Passage provided START

Although the body of evidence on biological markers of canine mammary tumors has increased tremendously in the last few years, the individual prognosis and clinical management of female dogs affected by the disease are still challenging topics, emphasizing both the need for an in-depth evaluation of the existing prognostic factors and the search for new ones (1).
In the past decade, the human Nottingham histological grade (NHG) has been applied (with or without modifications) to canine mammary carcinomas (CMC) (2-8). NHG is based on the assessment of three morphological parameters: tubule formation, nuclear pleomorphism and mitotic count (9). Each parameter of the NHG is scored from 1 to 3 and the total combined score defines the grade (Figure 1). Both tubule formation and mitotic count are evaluated semi-quantitatively using thresholds, but nuclear pleomorphism, classified according to the size of the nuclei and their variability, is scored in a much more subjective way (9, 10).
Despite two recent studies demonstrating that the NHG with modifications provided independent prognostic information (5, 8), others only detected an association with survival when grades were grouped -e.g. grade I plus grade II versus grade III (2, 6)- thus raising the issue of the validity of a three-tier classification for CMC grading. Moreover, the individual prognostic value of each of the NHG parameters to our knowledge has never been detailed in CMC.
In fact, it has been stressed that in order to be universally accepted in CMC, the prognostic legitimacy of a grading method must be validated in various prospective cohorts (1, 11).

Passage provided END
Listed records START

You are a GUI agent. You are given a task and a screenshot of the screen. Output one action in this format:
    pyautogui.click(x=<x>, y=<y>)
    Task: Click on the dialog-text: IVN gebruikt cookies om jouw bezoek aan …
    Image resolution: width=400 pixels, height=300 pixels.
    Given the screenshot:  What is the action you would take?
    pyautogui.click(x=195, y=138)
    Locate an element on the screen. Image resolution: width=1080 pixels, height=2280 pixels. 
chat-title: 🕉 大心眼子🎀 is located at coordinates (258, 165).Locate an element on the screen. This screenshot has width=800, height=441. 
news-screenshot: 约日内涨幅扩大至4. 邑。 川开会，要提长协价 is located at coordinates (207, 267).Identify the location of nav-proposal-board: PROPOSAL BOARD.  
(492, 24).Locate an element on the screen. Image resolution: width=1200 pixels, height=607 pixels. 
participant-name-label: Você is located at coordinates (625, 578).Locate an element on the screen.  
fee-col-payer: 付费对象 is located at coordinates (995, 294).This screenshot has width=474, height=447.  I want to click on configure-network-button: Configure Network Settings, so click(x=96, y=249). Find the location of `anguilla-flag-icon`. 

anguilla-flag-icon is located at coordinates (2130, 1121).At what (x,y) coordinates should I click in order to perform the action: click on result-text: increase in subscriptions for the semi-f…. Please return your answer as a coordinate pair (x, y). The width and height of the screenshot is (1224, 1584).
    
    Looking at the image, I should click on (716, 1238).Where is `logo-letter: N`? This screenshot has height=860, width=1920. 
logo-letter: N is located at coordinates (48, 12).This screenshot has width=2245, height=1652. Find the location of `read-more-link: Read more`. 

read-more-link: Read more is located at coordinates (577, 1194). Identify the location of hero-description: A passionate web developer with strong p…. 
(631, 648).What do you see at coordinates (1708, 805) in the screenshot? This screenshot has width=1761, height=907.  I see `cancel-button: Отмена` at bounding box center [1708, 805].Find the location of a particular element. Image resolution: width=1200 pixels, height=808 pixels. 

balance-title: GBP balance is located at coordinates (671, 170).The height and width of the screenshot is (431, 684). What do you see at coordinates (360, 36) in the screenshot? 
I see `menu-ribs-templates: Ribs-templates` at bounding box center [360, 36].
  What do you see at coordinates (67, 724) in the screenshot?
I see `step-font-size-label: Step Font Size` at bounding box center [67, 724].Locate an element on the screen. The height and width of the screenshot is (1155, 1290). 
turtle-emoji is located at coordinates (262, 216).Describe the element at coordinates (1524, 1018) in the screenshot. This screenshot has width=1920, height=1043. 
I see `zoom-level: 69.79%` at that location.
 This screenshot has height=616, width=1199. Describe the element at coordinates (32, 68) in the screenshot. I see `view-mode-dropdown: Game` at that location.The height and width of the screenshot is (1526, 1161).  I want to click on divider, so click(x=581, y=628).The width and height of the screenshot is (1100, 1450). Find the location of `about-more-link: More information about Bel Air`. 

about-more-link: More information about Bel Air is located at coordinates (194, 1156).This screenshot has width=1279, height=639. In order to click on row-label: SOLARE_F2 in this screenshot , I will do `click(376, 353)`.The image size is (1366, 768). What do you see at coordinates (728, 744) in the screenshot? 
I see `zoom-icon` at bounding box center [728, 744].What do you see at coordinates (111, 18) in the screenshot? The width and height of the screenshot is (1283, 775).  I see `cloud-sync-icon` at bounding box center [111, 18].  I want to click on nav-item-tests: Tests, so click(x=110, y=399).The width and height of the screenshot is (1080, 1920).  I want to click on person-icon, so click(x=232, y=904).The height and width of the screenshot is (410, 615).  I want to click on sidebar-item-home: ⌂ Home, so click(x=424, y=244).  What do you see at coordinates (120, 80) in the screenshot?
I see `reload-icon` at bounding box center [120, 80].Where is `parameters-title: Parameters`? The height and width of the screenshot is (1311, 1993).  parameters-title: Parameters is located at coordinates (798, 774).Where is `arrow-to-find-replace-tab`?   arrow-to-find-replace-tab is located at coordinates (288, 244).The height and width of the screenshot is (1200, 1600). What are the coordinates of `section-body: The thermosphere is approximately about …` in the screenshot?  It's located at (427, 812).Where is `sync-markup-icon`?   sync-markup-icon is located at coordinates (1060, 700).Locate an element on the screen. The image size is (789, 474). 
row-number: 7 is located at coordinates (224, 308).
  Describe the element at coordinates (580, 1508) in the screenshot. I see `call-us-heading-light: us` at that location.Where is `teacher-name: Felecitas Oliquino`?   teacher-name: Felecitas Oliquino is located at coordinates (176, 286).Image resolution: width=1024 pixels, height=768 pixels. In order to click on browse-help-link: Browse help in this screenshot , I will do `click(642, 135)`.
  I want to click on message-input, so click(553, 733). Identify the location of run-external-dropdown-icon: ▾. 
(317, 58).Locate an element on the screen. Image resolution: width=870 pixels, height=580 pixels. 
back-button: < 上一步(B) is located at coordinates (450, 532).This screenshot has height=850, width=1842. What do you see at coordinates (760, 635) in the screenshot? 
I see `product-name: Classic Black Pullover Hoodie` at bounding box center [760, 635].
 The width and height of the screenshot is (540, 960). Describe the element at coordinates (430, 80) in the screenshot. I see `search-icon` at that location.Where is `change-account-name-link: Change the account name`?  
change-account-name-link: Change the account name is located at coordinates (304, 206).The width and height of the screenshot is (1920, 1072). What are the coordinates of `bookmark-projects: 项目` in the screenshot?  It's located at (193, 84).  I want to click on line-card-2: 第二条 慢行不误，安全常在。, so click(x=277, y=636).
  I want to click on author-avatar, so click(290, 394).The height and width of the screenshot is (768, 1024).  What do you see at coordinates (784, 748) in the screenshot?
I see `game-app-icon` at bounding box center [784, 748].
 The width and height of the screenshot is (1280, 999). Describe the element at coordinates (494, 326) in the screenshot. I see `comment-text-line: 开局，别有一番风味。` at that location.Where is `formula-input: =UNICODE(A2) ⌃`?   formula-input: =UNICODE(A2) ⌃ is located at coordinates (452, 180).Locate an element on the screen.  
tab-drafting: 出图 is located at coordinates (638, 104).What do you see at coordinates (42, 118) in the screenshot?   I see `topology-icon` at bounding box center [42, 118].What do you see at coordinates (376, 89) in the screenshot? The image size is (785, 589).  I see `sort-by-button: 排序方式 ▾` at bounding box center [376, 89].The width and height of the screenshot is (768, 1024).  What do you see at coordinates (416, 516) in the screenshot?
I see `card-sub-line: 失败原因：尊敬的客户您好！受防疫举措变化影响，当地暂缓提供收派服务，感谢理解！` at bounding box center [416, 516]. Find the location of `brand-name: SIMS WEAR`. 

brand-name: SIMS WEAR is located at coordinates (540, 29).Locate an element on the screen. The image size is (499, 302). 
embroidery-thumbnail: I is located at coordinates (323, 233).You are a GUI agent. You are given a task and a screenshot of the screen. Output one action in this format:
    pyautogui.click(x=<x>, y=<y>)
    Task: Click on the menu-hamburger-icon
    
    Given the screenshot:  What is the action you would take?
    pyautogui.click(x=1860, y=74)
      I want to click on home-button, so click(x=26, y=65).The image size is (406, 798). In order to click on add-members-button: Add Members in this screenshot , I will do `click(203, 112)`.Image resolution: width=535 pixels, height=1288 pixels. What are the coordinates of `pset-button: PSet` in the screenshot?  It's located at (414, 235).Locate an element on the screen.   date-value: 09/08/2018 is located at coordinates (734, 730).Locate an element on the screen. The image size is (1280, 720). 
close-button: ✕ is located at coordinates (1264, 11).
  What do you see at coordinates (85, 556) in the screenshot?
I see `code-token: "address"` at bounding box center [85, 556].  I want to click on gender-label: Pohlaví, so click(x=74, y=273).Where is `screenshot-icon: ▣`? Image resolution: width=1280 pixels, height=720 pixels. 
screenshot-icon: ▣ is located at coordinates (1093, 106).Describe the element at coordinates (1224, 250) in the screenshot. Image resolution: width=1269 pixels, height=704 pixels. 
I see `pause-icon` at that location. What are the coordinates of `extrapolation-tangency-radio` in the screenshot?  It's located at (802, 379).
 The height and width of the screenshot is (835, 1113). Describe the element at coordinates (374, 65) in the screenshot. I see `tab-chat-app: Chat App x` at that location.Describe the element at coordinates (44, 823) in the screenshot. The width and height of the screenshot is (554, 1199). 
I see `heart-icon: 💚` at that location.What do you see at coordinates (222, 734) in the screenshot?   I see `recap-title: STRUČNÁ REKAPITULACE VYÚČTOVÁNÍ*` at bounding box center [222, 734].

Listed records END

Activities:
1. Output the portion of the passage on canine mammary tumors from "In the past" up to and including "way (9, 10).".
2. Answer these questions using the passage on canine mammary tumors:
(a) What three morphological parameters does the Nottingham histological grade assess?
(b) Which of these parameters is scored in a much more subjective way?
(c) What must be done with a grading method's prognostic legitimacy for the method to be universally accepted in CMC?
The records are separate material, distinct from the passage on canine mammary tumors.

Results for the exercise:
1.
In the past decade, the human Nottingham histological grade (NHG) has been applied (with or without modifications) to canine mammary carcinomas (CMC) (2-8). NHG is based on the assessment of three morphological parameters: tubule formation, nuclear pleomorphism and mitotic count (9). Each parameter of the NHG is scored from 1 to 3 and the total combined score defines the grade (Figure 1). Both tubule formation and mitotic count are evaluated semi-quantitatively using thresholds, but nuclear pleomorphism, classified according to the size of the nuclei and their variability, is scored in a much more subjective way (9, 10).

2.
(a) Tubule formation, nuclear pleomorphism and mitotic count.
(b) Nuclear pleomorphism.
(c) It must be validated in various prospective cohorts.